Un seminario impulsado por el Gobierno Regional y el Clúster de Energía de Corfo Antofagasta buscará instalar una discusión estratégica sobre la infraestructura energética que requerirá el Corredor Bioceánico. La apuesta es clara: que la región no solo sea paso logístico, sino también plataforma de desarrollo productivo, inversión y servicios para el norte de Chile.
ANTOFAGASTA, sábado 4 de abril de 2026. La Región de Antofagasta se prepara para abrir una discusión decisiva sobre uno de los factores menos visibles, pero más determinantes, del Corredor Bioceánico: la energía. Bajo esa premisa se desarrollará el seminario “Energía habilitante del Corredor Bioceánico: una mirada desde los territorios”, una instancia organizada por la Unidad de Relaciones y Asuntos Internacionales del Gobierno Regional y el Clúster de Energía de Corfo Antofagasta, que busca proyectar cómo deberá responder el territorio frente a las futuras exigencias logísticas, industriales y portuarias de este eje de integración sudamericana.
El punto de partida es técnico, pero también político. El Corredor Bioceánico no solo demanda carreteras, pasos fronterizos o capacidad portuaria: también requiere una base energética robusta, eficiente y sostenible que permita abastecer terminales, centros logísticos, polos industriales y cadenas de valor asociadas. En esa lógica, la energía deja de ser un componente accesorio y pasa a convertirse en una condición estructural para la viabilidad del proyecto.
La actividad busca reunir a autoridades, empresas, academia y actores del ecosistema productivo para discutir justamente ese desafío. El objetivo es avanzar en una mirada compartida sobre la infraestructura que necesitará la región y, al mismo tiempo, abrir oportunidades para que proveedores locales y capacidades instaladas del norte de Chile se integren al desarrollo del corredor.
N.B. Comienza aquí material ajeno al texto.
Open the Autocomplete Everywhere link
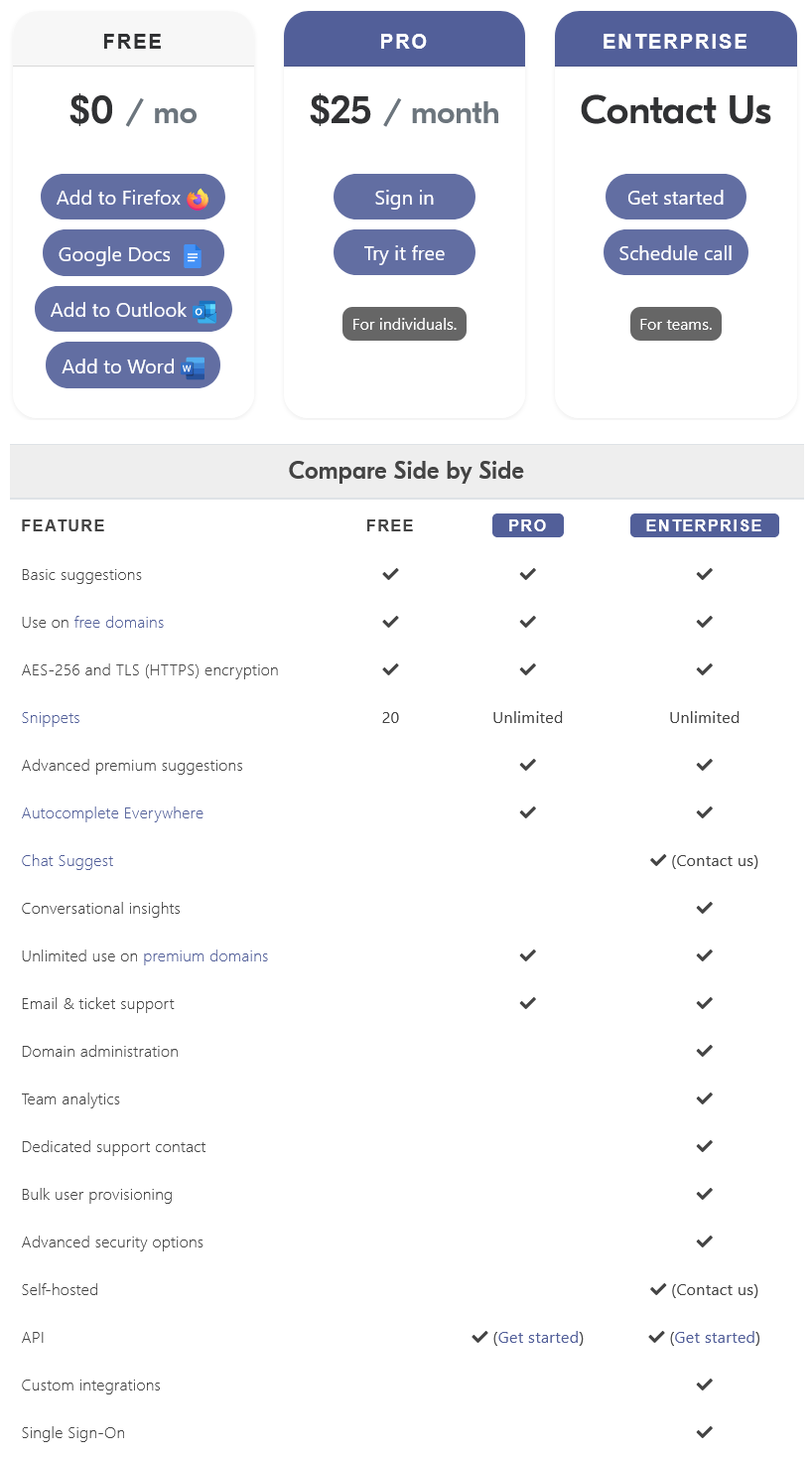812x1460 pixels. pyautogui.click(x=112, y=812)
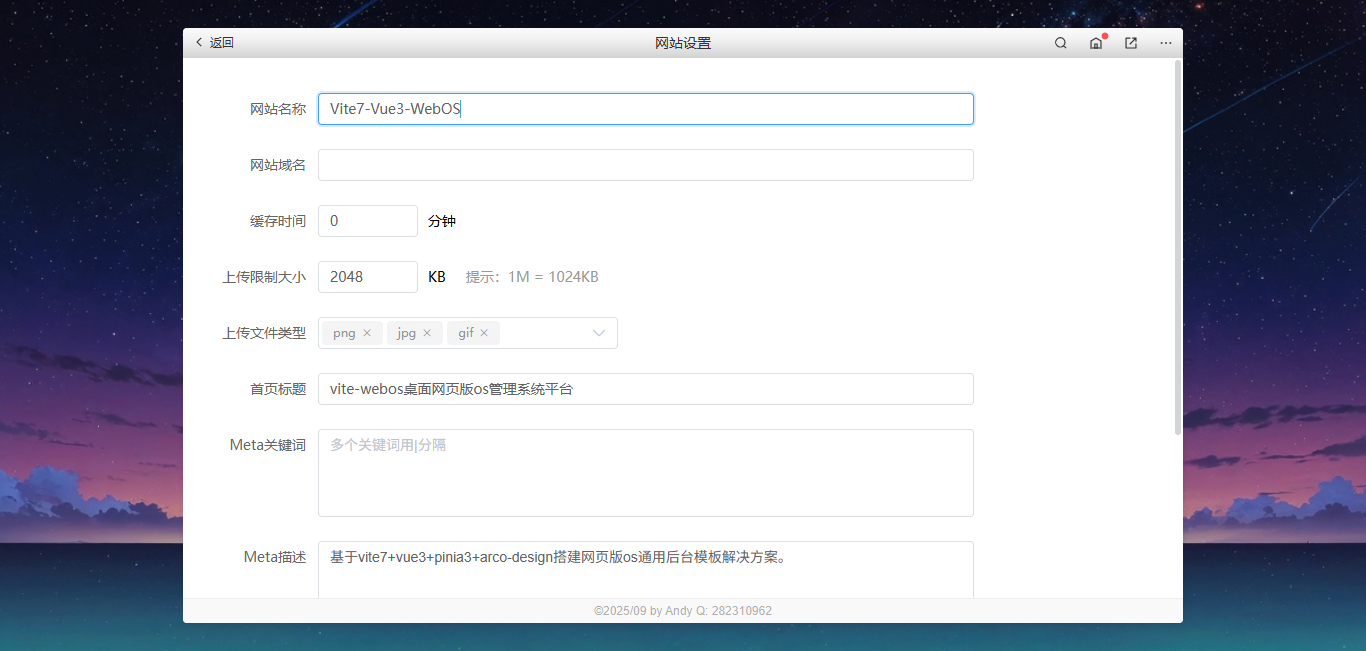Click the 上传文件类型 field label

(x=264, y=333)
La organización ha planteado, además, la necesidad de articular una matriz energética más limpia y territorialmente pertinente, capaz de acompañar el crecimiento logístico sin divorciarse de la transición energética.
El trasfondo es mayor: Antofagasta busca consolidarse como un nodo estratégico en la conexión entre el interior del continente y los mercados del Asia-Pacífico. Esa posición no dependerá únicamente de su ubicación geográfica, sino de su capacidad para ofrecer soporte energético, servicios, innovación y coordinación público-privada en escala suficiente. En otras palabras, el desafío regional no es solo mover carga, sino construir una plataforma competitiva alrededor de esa circulación.
Según la agenda difundida por el Clúster de Energía, el seminario está programado para el 9 de abril de 2026, a las 9.30 horas, como parte de una discusión que vuelve a situar a Antofagasta en el centro del debate sobre integración, infraestructura y desarrollo territorial.
Más que un encuentro sectorial, la cita aparece como una señal de época para la región. Si el Corredor Bioceánico aspira a transformarse en una palanca real de comercio e integración, Antofagasta sabe que no bastará con ser una puerta de salida al Pacífico: tendrá que convertirse, también, en el territorio capaz de suministrar la energía, la coordinación y la visión estratégica que ese salto exige.